ABSTRACT

The name of the Antwerp printer Jan van Doesborch is not much mentioned in histories of the English novel, but this chapter will suggest that it should be. 1 If William Caxton and Wynkyn de Worde had a more obvious influence on a wider range of literary genres, van Doesborch and his translators—who included the Englishman Laurence Andrewe—may be said to have shaped the entire course of English prose fiction in the sixteenth century.
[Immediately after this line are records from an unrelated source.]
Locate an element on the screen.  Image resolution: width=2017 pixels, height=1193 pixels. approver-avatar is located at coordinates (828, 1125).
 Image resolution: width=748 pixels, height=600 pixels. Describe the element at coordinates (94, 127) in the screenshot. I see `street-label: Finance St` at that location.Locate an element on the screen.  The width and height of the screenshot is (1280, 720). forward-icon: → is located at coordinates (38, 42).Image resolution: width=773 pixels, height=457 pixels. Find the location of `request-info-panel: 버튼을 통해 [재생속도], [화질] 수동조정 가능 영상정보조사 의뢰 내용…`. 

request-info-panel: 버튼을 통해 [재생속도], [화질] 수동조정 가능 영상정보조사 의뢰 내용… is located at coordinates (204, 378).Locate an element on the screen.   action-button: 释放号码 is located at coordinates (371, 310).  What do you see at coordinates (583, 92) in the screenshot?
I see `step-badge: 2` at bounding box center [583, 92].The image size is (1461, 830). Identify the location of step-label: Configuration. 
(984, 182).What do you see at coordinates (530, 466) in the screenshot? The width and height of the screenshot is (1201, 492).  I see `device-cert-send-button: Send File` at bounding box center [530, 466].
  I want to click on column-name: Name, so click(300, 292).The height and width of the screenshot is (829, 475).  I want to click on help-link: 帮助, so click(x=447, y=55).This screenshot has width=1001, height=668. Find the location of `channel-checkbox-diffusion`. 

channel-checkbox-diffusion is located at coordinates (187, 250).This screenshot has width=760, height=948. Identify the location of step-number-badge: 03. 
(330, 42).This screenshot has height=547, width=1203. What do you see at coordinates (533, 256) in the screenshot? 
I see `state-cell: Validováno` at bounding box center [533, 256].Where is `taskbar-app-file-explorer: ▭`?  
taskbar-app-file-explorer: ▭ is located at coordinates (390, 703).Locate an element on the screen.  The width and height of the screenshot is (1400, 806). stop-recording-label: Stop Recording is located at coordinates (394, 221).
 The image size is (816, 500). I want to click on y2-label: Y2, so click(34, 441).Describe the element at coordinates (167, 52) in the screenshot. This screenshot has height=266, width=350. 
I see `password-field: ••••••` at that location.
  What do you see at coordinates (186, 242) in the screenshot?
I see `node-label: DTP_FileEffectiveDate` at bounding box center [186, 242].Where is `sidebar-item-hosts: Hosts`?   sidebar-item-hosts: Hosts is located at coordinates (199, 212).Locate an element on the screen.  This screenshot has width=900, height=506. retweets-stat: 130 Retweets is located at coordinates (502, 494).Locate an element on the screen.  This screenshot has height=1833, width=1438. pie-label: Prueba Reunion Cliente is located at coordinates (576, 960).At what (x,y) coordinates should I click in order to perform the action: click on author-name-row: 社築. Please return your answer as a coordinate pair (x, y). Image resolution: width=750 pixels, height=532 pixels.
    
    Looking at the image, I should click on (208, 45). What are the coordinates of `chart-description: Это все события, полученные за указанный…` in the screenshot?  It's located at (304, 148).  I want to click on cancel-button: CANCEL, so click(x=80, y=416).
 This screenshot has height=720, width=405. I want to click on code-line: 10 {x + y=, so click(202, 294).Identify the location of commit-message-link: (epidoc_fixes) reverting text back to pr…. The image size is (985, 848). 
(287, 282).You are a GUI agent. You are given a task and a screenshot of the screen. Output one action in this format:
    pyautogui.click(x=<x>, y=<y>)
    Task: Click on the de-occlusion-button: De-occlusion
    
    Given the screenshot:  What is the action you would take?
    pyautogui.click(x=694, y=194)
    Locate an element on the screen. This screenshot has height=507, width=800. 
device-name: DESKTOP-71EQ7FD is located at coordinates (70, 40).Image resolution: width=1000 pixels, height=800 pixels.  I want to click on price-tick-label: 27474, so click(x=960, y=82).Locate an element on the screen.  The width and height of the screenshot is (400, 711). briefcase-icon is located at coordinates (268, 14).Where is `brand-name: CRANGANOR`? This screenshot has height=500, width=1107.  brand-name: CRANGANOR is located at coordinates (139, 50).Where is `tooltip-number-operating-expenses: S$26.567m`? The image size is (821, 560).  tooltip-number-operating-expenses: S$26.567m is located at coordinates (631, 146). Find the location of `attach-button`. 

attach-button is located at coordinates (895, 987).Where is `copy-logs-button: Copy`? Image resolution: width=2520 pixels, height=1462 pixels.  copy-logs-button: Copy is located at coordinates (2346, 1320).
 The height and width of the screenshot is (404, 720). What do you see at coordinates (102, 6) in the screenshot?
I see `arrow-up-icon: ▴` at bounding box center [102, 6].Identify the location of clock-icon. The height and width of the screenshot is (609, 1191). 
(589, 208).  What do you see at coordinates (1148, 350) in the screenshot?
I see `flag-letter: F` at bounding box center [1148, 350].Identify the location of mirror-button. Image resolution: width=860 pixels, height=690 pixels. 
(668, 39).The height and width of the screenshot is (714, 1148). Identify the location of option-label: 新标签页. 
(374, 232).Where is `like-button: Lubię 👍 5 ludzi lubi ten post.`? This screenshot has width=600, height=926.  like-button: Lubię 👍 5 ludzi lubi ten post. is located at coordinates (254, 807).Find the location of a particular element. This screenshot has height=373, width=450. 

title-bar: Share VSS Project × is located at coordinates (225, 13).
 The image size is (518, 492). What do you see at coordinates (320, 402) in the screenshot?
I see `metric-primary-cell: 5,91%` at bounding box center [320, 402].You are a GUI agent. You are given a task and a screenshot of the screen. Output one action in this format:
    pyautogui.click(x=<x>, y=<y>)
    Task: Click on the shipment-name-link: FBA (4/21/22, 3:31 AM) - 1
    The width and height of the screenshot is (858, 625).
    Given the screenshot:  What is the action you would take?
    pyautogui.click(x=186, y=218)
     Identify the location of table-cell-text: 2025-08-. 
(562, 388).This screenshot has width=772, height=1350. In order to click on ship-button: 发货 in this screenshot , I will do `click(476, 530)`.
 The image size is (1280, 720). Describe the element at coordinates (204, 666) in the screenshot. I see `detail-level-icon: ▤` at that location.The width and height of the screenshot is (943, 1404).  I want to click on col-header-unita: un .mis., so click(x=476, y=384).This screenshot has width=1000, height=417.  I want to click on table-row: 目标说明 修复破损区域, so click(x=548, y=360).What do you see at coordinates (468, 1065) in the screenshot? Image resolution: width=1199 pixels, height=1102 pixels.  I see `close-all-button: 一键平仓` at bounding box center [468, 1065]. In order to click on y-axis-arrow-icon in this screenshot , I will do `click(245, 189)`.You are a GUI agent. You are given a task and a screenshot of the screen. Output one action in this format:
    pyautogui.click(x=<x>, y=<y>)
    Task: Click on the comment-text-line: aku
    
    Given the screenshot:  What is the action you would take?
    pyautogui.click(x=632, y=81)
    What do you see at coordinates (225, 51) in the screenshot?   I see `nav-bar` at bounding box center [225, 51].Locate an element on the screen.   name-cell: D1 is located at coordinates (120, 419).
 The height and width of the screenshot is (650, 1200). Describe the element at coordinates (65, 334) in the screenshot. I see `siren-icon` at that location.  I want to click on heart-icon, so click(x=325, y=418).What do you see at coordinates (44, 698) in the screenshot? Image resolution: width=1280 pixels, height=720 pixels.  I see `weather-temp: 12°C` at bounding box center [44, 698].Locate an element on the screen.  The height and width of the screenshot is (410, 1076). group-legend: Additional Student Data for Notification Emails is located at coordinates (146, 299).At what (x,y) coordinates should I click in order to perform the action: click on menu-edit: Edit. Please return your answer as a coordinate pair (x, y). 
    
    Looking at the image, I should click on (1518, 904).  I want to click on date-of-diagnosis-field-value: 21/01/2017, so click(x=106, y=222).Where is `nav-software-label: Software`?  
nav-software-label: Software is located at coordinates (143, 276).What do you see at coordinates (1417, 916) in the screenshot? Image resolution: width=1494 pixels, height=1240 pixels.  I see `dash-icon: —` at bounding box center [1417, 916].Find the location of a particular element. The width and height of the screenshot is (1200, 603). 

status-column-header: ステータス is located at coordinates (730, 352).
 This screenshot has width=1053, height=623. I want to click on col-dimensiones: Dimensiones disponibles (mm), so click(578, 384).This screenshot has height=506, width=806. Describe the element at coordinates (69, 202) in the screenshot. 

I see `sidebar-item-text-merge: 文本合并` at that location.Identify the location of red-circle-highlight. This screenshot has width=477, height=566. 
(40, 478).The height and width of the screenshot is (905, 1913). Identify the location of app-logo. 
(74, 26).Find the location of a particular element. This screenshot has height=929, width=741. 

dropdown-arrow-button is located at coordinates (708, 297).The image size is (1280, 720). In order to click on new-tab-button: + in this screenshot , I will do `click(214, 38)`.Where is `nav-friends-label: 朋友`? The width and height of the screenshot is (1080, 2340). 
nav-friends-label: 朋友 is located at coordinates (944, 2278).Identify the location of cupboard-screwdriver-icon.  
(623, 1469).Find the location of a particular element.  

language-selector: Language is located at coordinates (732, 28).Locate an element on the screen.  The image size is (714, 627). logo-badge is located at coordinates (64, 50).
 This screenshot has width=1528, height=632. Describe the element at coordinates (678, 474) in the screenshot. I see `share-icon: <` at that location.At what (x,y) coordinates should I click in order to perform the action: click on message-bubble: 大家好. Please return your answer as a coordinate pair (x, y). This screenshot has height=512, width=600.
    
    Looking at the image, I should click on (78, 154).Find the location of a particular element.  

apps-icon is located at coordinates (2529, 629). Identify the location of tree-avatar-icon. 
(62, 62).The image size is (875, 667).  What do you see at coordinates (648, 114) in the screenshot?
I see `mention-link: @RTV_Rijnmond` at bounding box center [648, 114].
This claim is of course controversial, but it can be sustained if one considers van Doesborch’s career both by itself and as representative of the careers of several Antwerp printers in the earliest days of printed books: from Gerard Leeu, who printed the much-imitated English-language jestbook The Dialogue of Salomon and Marcolphus (1492) as well as major editions of the animal fable Reynard the Fox (1479) and Pope Pius II’s De duobus amantibus (1488), to Martín Nuncio, who issued the first picaresque novel, Lazarillo de Tormes, in 1554 and 1555 (English translation c. 1568). 2 As a prominent member of this illustrious Flemish dynasty, van Doesborch’s singular achievement is to have printed in English highly influential examples of every major form of prose fiction (with the notable exception of chivalric romance) that became staples of the printing trade for the rest of the Tudor period and beyond. 3 And in addition to the individual texts he printed, it seems to me that the relationship between his texts may have stimulated the imaginations of English writers of prose fiction for many decades after his death. We are fortunate in possessing a little evidence as to how this may have happened, and this evidence shall be considered, along with the historical significance of specific works of prose fiction, in the course of this chapter.